Experimental preparation of W states through many-body physics on a quantum simulator

TL;DR

This paper presents a novel protocol for generating multi-qubit W states using topological ring frustration on a Rydberg atom array, validated by efficient fidelity estimation and scalable numerical simulations.

Contribution

It introduces a new method to produce high-quality W states via many-body physics on a quantum simulator, with a novel fidelity estimator and Bayesian tomography.

Findings

Successfully generated 11-qubit W states with 77% fidelity.

Demonstrated scalability of the protocol to tens of qubits.

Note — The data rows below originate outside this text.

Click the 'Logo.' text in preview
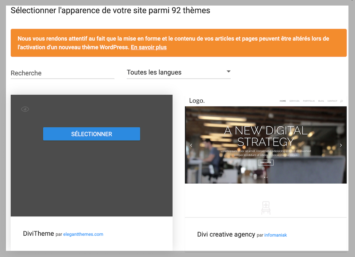The width and height of the screenshot is (355, 257). click(x=197, y=101)
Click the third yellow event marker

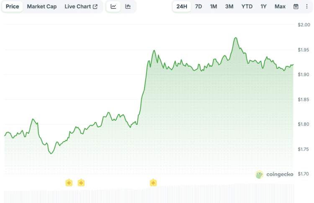point(153,182)
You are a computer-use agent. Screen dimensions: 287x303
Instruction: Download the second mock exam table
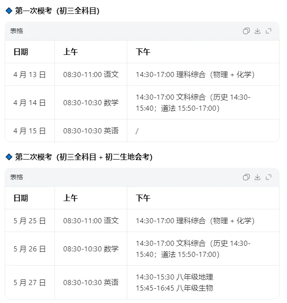pos(257,177)
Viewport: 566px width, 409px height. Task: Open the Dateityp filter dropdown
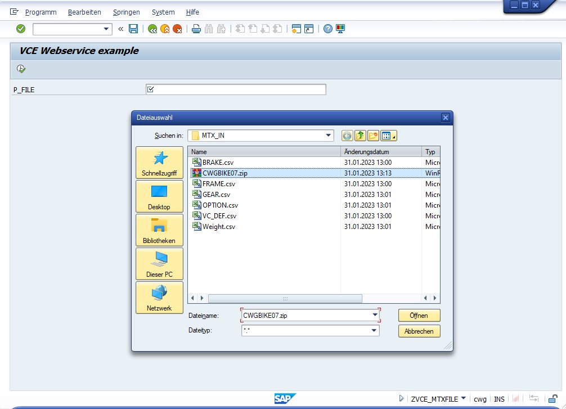pyautogui.click(x=374, y=331)
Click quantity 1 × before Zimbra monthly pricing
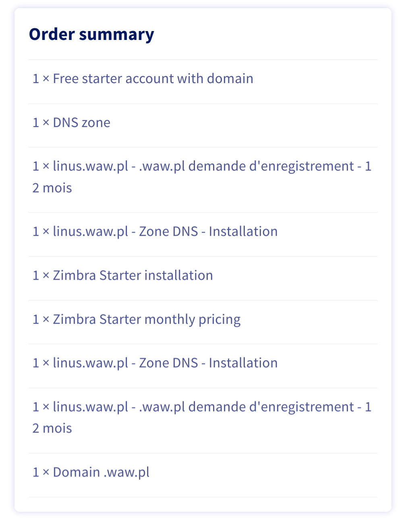 pyautogui.click(x=41, y=320)
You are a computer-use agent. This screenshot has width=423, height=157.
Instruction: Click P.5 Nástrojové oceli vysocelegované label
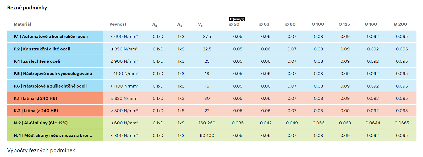coord(53,74)
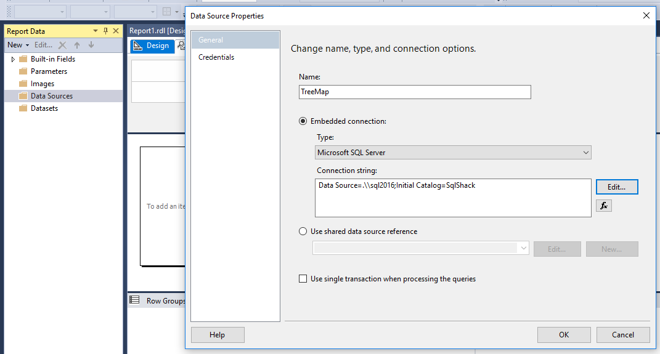This screenshot has height=354, width=660.
Task: Enable Use single transaction when processing queries
Action: (x=303, y=279)
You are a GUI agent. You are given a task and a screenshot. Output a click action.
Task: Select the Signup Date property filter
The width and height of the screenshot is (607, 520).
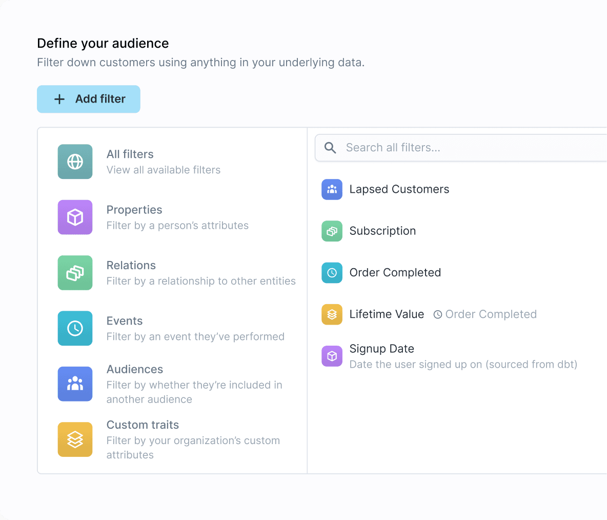pos(382,349)
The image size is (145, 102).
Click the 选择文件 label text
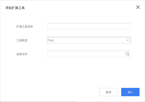click(x=22, y=54)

Developed an efficient Bayesian state-tomography method.

Abstract

$W$ states are quantum correlated states possessing both bipartite and multipartite entanglement, which makes them useful for several quantum algorithms. We propose a protocol to generate these states by exploiting {\it topological ring frustration}, and implement it on a programmable Rydberg atom array up to 11 qubits, successfully generating many-body $W$ states of Rubidium atoms. Numerical simulations show promising scaling of the algorithm to tens of qubits with near-term achievable updates on the quantum machines. To validate our state preparation protocol and probe quantum entanglement, we devise a fidelity estimator that requires only two sets of measurements. To implement it, we develop a novel and efficient Bayesian state-tomography approach that takes advantage of accurate classical numerical simulations to overcome limitations in the experimental setup. Hence, a lower bound fidelity of around $77\%$ is certified for the experimentally prepared state of 11 qubits. This work provides a state-of-the-art procedure to generate high-quality quantum entangled $W$ states, demonstrating once more how principles of physics can overcome traditional barriers of computation, and be exploited for quantum advantage.